Records excerpted from a collection
---

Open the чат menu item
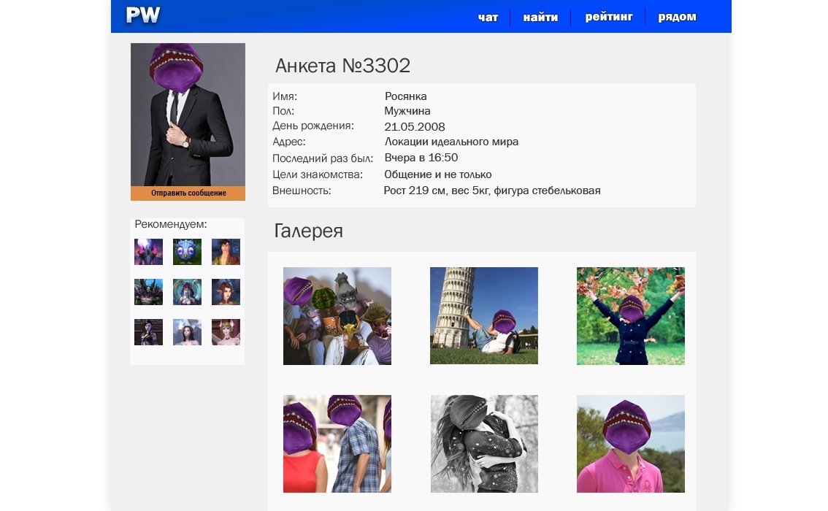This screenshot has height=511, width=828. (488, 18)
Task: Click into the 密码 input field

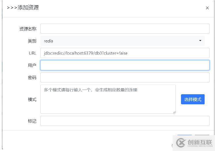Action: [125, 77]
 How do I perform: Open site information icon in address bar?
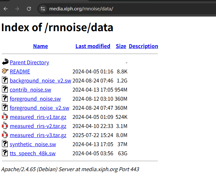(x=42, y=9)
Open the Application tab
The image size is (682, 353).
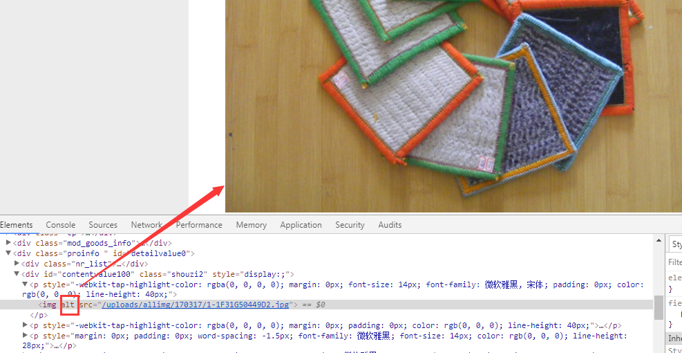click(x=301, y=225)
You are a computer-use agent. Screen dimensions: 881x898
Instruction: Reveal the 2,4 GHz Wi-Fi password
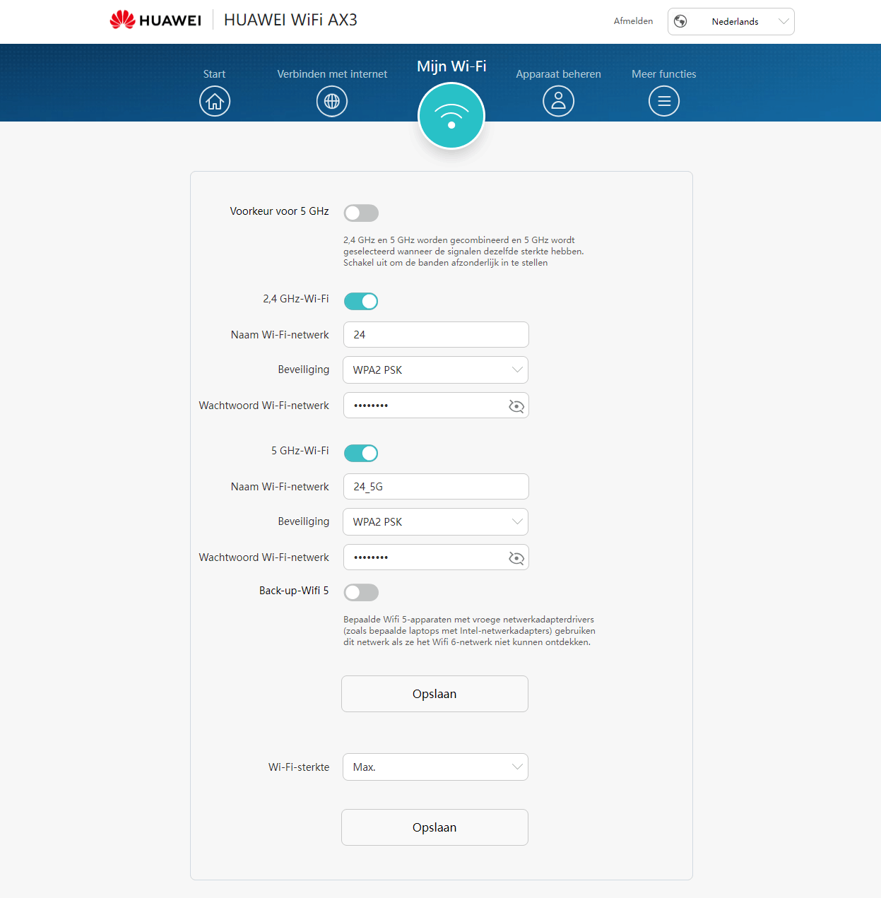tap(516, 405)
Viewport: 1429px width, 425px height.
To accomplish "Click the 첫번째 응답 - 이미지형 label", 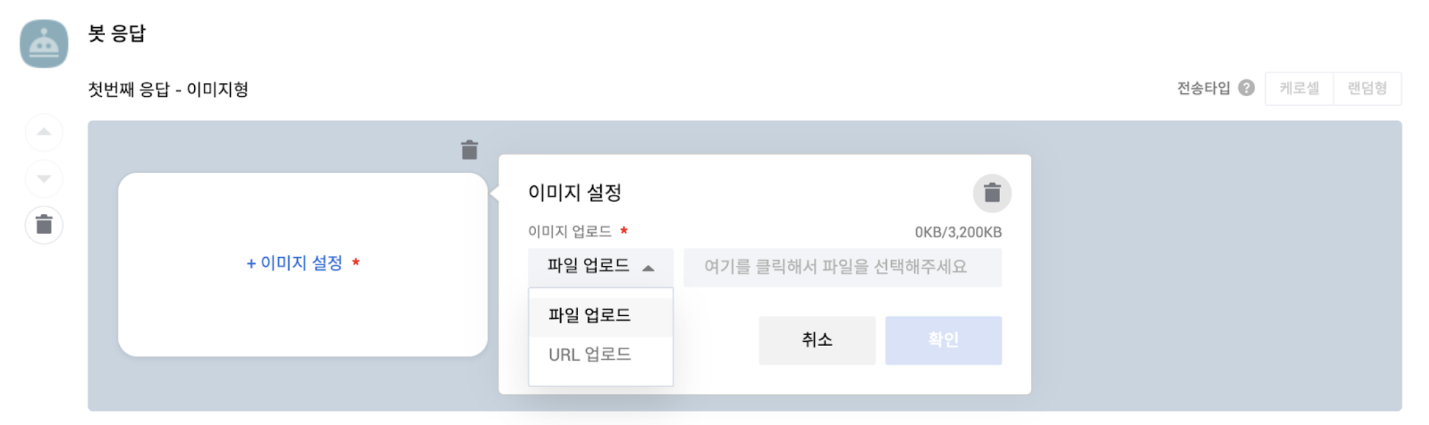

---

**PROBLEM REQUIREMENTS:** Repeat every entry above precisely, leaving each picture out.

**ANSWER SPACE:**
Open the чат menu item
This screenshot has height=511, width=828. (488, 18)
Task: Click into the 密码 input field

Action: [125, 77]
 How do I perform: Open site information icon in address bar?
(x=42, y=9)
Open the Application tab
The image size is (682, 353).
click(x=301, y=225)
You are a computer-use agent. Screen dimensions: 881x898
Instruction: Reveal the 2,4 GHz Wi-Fi password
tap(516, 405)
Viewport: 1429px width, 425px height.
To accomplish "Click the 첫번째 응답 - 이미지형 label", 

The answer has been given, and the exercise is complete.